* [Stored data entries]:
*-*-*
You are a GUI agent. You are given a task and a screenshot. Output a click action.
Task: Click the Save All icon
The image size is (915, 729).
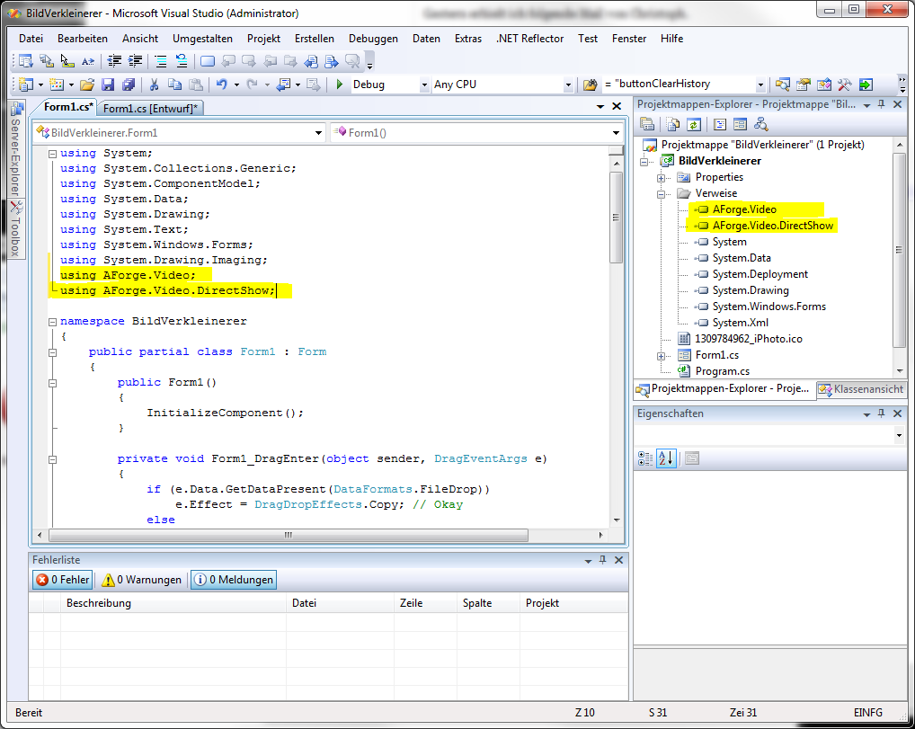point(128,84)
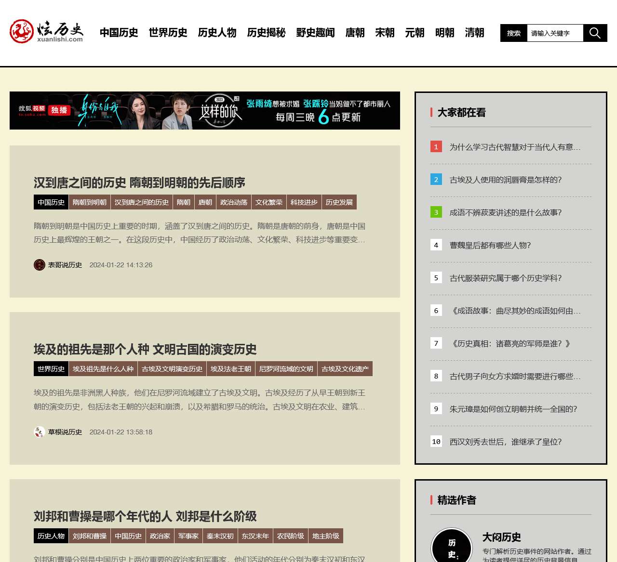Click the 搜狐视频 banner advertisement

(x=205, y=110)
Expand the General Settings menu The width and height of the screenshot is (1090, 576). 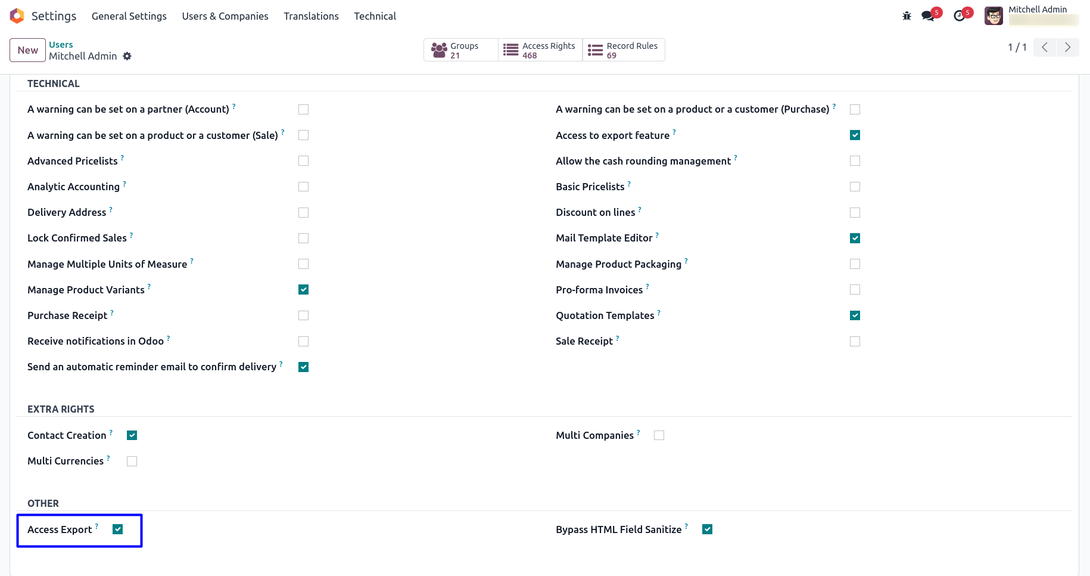coord(129,16)
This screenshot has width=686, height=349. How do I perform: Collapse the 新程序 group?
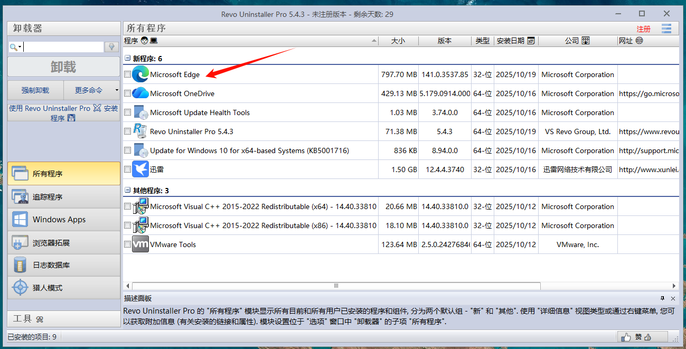pos(127,59)
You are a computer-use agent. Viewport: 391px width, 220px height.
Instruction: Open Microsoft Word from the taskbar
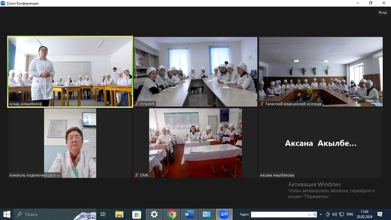tap(189, 214)
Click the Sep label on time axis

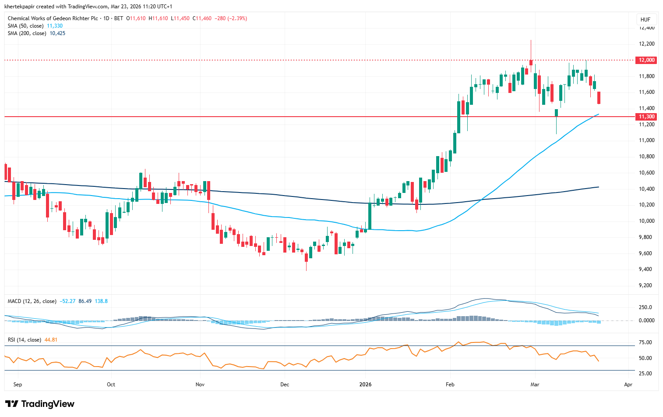(18, 385)
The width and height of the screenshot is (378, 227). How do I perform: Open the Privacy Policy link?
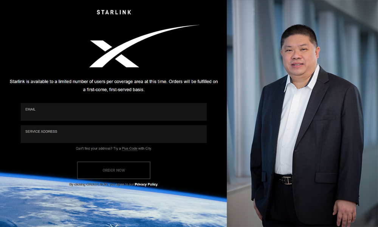click(x=146, y=184)
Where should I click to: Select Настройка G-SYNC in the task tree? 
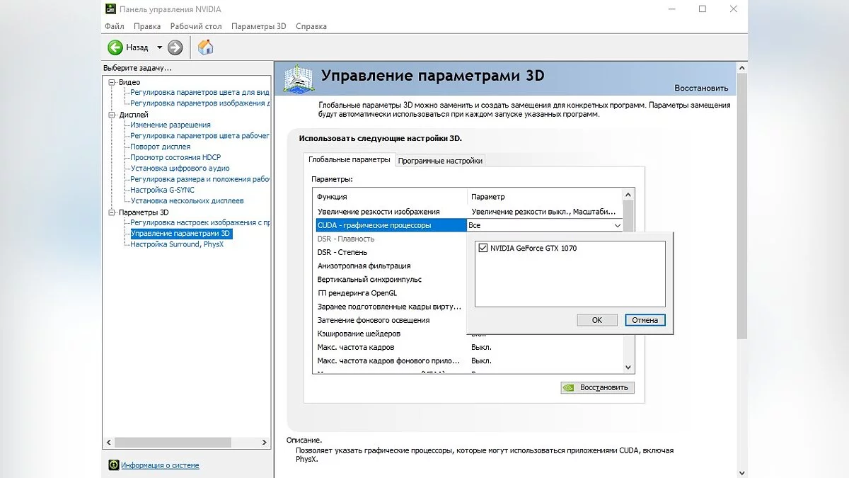click(162, 190)
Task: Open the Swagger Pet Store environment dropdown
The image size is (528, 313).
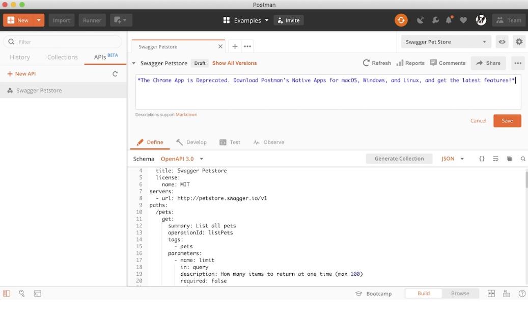Action: [x=446, y=42]
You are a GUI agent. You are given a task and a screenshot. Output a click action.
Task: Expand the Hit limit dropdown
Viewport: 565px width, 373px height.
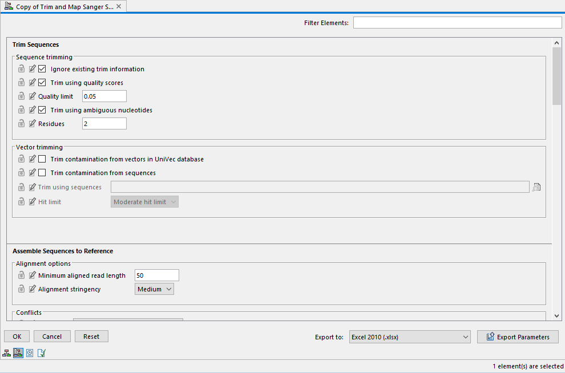click(x=144, y=201)
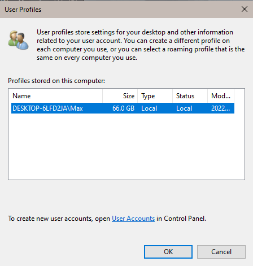
Task: Confirm with the OK button
Action: (168, 252)
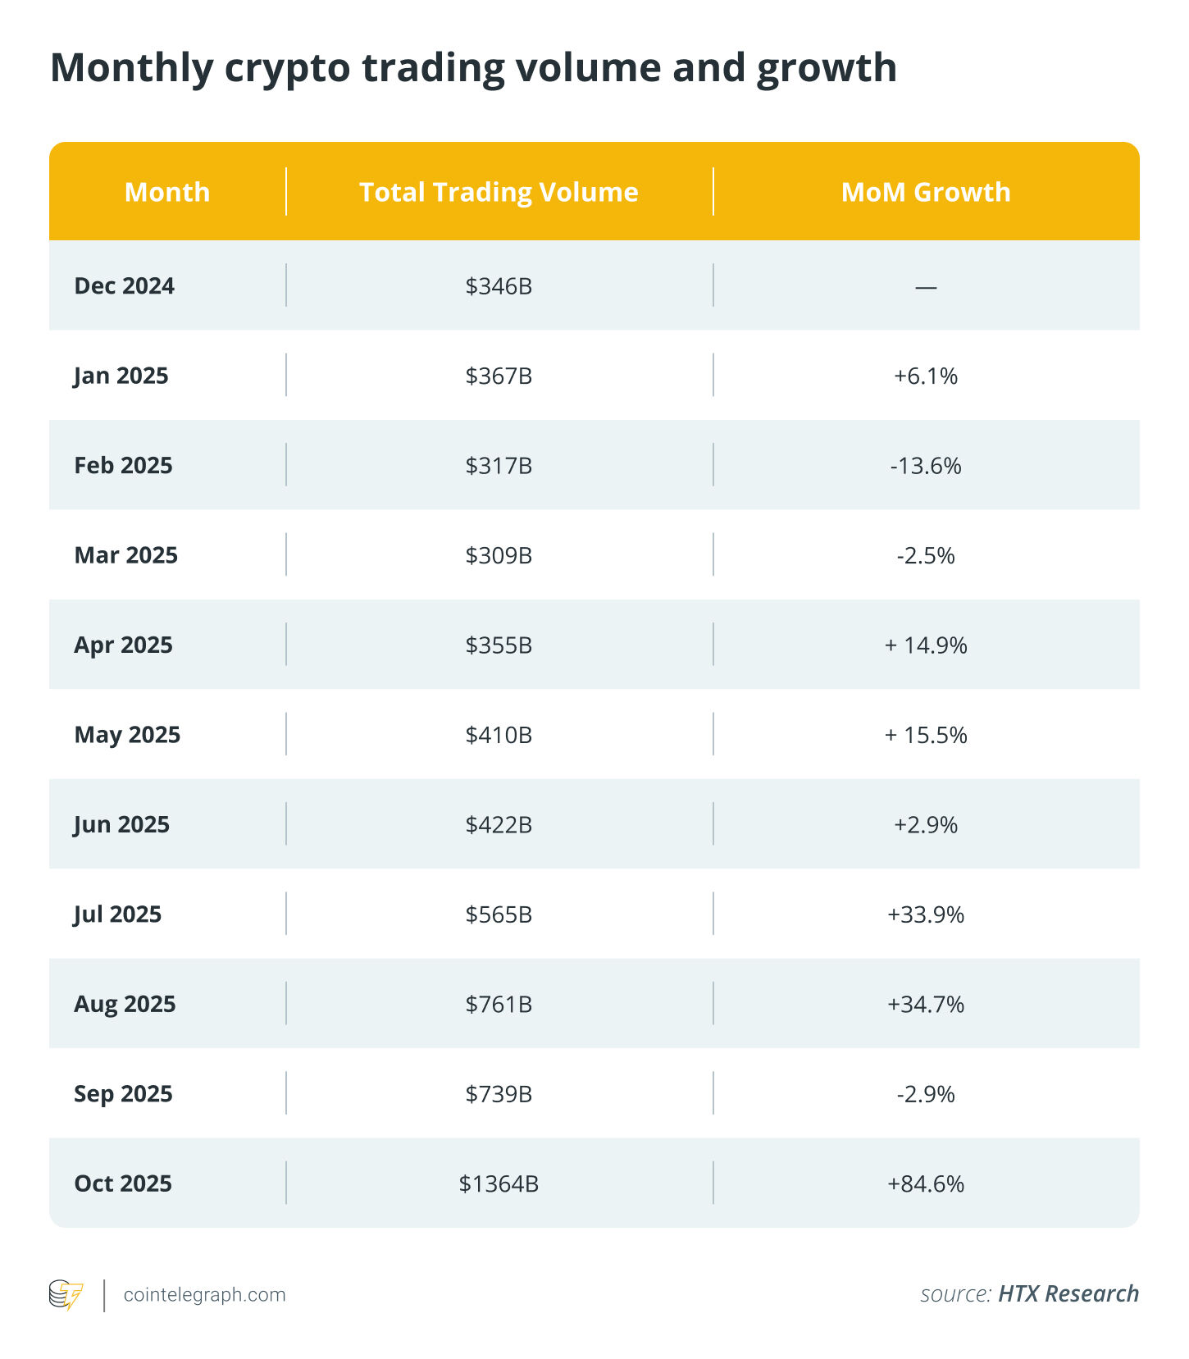This screenshot has width=1189, height=1359.
Task: Select the -13.6% growth cell
Action: pos(926,466)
*-*-*
Copy exactly the lines that run from the line containing "Task: Expand the Hit limit dropdown" to the end of the data above, keeping both end lines and leaving out all pictures.

Task: Expand the Hit limit dropdown
Viewport: 565px width, 373px height.
click(x=144, y=201)
Task: Confirm with the OK button
Action: (168, 252)
This screenshot has width=1189, height=1359.
Task: Select the -13.6% growth cell
Action: pos(926,466)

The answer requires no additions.